CAPE: Capability Achievement via Policy Execution
By: David Ball
Modern AI systems lack a way to express and enforce requirements. Pre-training produces intelligence, and post-training optimizes preferences, but neither guarantees that models reliably satisfy explicit, context-dependent constraints. This missing abstraction explains why highly intelligent models routinely fail in deployment despite strong benchmark performance. We introduce Capability Engineering, the systematic practice of converting requirements into executable specifications and training models to satisfy them by default. We operationalize this practice through CAPE (Capability Achievement via Policy Execution), a protocol implementing a Specify -> Verify -> Correct -> Train loop. CAPE is grounded in two empirical findings: (1) contextual objectivity, where properties appearing subjective become objective once context is fixed (inter-annotator agreement rises from kappa = 0.42 to kappa = 0.98), and (2) verification-fidelity scaling, where verification accuracy improves with model scale (r = 0.94), unlike preference agreement which plateaus at 30 to 50 percent disagreement regardless of compute.
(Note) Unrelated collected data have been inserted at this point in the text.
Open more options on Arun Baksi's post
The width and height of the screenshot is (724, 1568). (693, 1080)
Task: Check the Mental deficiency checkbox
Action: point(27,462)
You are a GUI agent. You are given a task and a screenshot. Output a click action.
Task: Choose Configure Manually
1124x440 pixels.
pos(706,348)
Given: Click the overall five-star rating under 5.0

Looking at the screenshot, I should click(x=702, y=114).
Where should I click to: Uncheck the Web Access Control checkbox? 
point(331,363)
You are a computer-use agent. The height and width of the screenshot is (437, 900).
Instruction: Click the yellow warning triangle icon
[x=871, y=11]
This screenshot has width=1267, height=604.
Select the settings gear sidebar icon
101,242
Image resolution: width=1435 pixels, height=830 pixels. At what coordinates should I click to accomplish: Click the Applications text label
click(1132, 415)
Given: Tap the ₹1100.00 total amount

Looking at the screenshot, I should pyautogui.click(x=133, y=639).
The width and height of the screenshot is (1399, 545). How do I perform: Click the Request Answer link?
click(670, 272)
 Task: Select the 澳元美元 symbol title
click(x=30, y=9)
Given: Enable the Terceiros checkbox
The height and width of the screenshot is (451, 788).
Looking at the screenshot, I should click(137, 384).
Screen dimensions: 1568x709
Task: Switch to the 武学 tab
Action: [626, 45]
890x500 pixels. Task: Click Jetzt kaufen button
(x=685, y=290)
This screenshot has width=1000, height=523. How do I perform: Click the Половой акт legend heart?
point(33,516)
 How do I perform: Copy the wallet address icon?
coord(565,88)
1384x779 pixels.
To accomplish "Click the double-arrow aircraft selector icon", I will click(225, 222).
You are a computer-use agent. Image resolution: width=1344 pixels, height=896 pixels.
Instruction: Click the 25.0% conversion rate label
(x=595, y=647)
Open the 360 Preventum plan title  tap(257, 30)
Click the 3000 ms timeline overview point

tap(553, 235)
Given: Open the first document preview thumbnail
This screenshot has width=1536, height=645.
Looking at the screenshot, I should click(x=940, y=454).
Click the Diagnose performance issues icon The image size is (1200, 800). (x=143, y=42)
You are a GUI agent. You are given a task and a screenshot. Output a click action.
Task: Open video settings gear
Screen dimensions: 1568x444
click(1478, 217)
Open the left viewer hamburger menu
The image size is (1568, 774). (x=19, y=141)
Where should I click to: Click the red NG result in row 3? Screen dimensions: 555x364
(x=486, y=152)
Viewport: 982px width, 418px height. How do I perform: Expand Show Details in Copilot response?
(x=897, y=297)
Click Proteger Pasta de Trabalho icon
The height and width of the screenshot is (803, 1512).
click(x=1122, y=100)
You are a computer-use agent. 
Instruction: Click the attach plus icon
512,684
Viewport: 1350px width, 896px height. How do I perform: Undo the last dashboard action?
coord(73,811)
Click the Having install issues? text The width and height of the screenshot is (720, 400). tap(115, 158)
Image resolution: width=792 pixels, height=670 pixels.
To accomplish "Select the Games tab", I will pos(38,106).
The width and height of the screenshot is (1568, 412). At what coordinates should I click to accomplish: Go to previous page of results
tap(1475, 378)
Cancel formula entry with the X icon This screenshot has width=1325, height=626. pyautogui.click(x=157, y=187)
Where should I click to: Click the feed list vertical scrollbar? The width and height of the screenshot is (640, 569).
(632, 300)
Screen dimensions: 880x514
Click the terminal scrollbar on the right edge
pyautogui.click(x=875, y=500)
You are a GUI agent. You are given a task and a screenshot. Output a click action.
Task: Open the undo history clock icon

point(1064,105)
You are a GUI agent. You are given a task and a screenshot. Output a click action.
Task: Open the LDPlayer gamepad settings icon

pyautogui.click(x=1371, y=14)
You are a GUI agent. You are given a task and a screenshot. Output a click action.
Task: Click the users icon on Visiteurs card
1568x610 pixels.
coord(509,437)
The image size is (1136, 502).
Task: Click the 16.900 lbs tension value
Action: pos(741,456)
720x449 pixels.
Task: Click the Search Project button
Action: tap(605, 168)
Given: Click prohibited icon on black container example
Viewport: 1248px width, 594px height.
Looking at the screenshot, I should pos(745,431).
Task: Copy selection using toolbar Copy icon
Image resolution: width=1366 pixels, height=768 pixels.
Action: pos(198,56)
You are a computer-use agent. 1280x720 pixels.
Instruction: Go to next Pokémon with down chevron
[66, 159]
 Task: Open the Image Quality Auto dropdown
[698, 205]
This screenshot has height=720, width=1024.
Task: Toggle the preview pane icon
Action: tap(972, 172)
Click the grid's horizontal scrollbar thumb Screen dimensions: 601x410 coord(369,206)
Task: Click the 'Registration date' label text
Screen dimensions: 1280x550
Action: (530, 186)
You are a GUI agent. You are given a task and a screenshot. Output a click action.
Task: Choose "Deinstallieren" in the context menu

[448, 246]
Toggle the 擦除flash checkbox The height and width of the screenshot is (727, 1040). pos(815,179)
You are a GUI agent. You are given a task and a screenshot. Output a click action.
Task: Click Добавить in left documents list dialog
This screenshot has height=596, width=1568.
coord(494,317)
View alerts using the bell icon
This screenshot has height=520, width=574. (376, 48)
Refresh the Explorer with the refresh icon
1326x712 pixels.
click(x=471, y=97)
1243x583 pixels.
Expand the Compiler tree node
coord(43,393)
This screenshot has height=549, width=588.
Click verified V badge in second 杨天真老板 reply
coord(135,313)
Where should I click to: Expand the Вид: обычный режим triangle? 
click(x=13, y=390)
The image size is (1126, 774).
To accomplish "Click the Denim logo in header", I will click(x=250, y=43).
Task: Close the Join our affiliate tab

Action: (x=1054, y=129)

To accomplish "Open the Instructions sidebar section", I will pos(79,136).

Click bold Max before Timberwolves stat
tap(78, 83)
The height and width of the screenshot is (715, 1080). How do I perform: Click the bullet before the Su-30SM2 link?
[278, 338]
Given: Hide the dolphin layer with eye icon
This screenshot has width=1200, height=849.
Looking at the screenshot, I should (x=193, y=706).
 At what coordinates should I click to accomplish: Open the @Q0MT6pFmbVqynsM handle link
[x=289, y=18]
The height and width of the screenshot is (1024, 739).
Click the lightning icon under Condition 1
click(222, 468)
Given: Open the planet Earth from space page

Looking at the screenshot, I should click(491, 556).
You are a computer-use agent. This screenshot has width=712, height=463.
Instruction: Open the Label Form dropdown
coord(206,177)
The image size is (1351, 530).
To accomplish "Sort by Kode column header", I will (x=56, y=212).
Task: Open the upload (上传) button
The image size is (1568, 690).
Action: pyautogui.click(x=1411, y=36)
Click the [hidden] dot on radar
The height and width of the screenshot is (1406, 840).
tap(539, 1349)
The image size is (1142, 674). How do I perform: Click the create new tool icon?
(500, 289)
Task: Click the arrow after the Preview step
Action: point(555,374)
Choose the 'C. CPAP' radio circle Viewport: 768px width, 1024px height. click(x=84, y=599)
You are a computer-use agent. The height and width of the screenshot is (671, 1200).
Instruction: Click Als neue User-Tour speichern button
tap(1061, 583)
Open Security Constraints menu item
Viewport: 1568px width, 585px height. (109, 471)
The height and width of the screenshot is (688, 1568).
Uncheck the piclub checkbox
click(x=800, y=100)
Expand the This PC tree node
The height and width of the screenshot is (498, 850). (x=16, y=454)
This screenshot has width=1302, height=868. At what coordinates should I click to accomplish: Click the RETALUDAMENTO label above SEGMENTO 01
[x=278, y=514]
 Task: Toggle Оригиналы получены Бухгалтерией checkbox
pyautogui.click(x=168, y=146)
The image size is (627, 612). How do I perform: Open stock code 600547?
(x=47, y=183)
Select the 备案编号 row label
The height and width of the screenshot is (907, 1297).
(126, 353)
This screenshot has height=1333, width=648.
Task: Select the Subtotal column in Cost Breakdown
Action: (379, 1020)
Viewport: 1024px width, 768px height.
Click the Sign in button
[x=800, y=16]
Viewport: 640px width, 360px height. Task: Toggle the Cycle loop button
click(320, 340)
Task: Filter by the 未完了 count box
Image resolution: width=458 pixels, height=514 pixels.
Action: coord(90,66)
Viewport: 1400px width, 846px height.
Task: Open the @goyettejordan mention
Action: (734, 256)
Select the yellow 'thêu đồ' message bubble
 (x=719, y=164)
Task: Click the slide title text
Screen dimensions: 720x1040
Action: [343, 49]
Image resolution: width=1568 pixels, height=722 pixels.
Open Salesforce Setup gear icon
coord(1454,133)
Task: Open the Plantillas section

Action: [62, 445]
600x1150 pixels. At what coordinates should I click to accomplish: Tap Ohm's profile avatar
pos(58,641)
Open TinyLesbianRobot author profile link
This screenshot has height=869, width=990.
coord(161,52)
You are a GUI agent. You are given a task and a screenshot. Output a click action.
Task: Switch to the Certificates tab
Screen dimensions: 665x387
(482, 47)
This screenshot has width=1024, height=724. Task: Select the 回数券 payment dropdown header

Across 109,500 examples in six domains, CAPE reduces violation rates by 81 percent relative to DPO (standard deviation less than 0.3 percent). By replacing per-example annotation with reusable specifications, CAPE reduces costs by 5 to 20 times and shortens timelines from months to weeks. We release the CAPE protocol, PredicateGraph schema, CPL specification language, and policy packs under Apache 2.0. We also launch CapabilityBench, a public registry of model evaluations against community-contributed policies, shifting evaluation from intelligence benchmarks toward capability measurement.